Detailed study of the eikonal reaction theory for the breakup of one-neutron halo nuclei

Background: One-neutron removal reactions are used to study the single-particle structure of unstable nuclei, and in particular the exotic halo nuclei. The eikonal reaction theory (ERT) has been developed by Yahiro, Ogata, and Minomo [Prog. Theor. Phys. 126, 167 (2011)] to include dynamical effects, which are missing in the usual eikonal description of these reactions. Encouraging results have been obtained for total breakup cross sections in comparison to more elaborate reaction models.

Purpose: We extend these comparisons to more differential breakup cross sections expressed as functions of the relative energy or parallel momentum between the core and halo neutron.

Method: ERT predictions of these cross sections are compared to state-of-the-art calculations.

Results: The hypotheses upon which the ERT is based are confirmed and their range of validity is made clearer.

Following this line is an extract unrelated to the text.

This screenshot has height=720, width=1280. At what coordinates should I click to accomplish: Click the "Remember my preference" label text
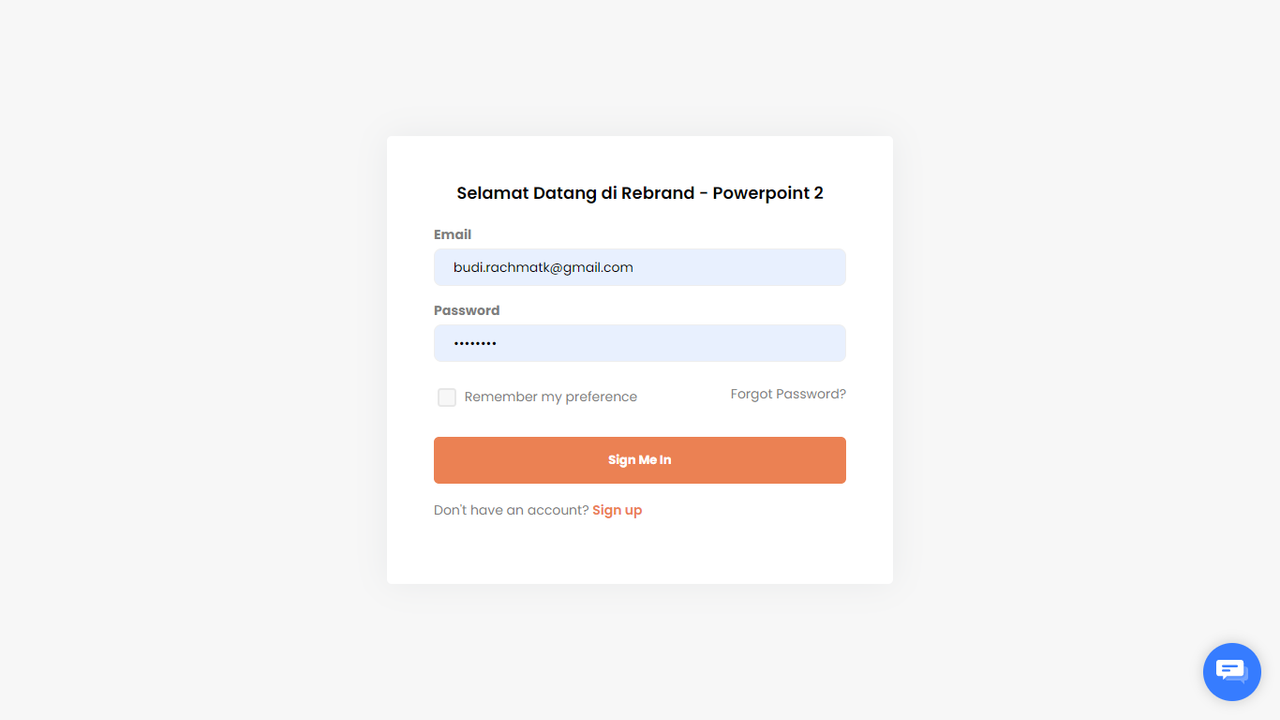pyautogui.click(x=550, y=397)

The actual ordering of the evolution operators affects ERT differential cross sections and a specific choice leads to excellent agreement with the reference calculation. Dynamical effects in the treatment of the neutron-target interaction can be significant in the parallel-momentum observable.

Conclusions: The role of the different interactions in the dynamics of breakup reactions of one-neutron halo nuclei are better understood and improvements to the ERT are suggested.

Figure 1

Three-body model of the reaction and Jacobi set of coordinates. The projectile $P$, described as the $c-n$ two-body system, collides with the structureless target $T$. The $Z$ axis is chosen along the incoming beam.

Figure 2

Breakup cross section of ${}^{11}\mathrm{Be}$ as a function of the ${}^{10}\mathrm{Be}-n$ relative energy $E$ on (a) ${}^{12}\mathrm{C}$ at 67 MeV/nucleon and (b) ${}^{208}\mathrm{Pb}$ at 69 MeV/nucleon. The DEA reference calculation is compared to different implementations of the ERT: the original ERT Eq. (11), ${\mathrm{ERT}}^{\left(n\right)}$ Eq. (12) with $Z=0$, and ${\mathrm{ERT}}^{\left(c\right)}$ Eq. (13) with $Z=0$. The roles of $V_{cT}$ and $V_{nT}$ are also tested.

Figure 3

Cross sections as a function of the ${}^{10}\mathrm{Be}-n$ parallel-momentum for the diffractive breakup of ${}^{11}\mathrm{Be}$ on (a) ${}^{12}\mathrm{C}$ at 67 MeV/nucleon and (b) ${}^{208}\mathrm{Pb}$ at 69 MeV/nucleon. The results using various implementations of the ERT are compared to the reference DEA calculations. The roles of $V_{nT}$ and $V_{cT}$ are also explored.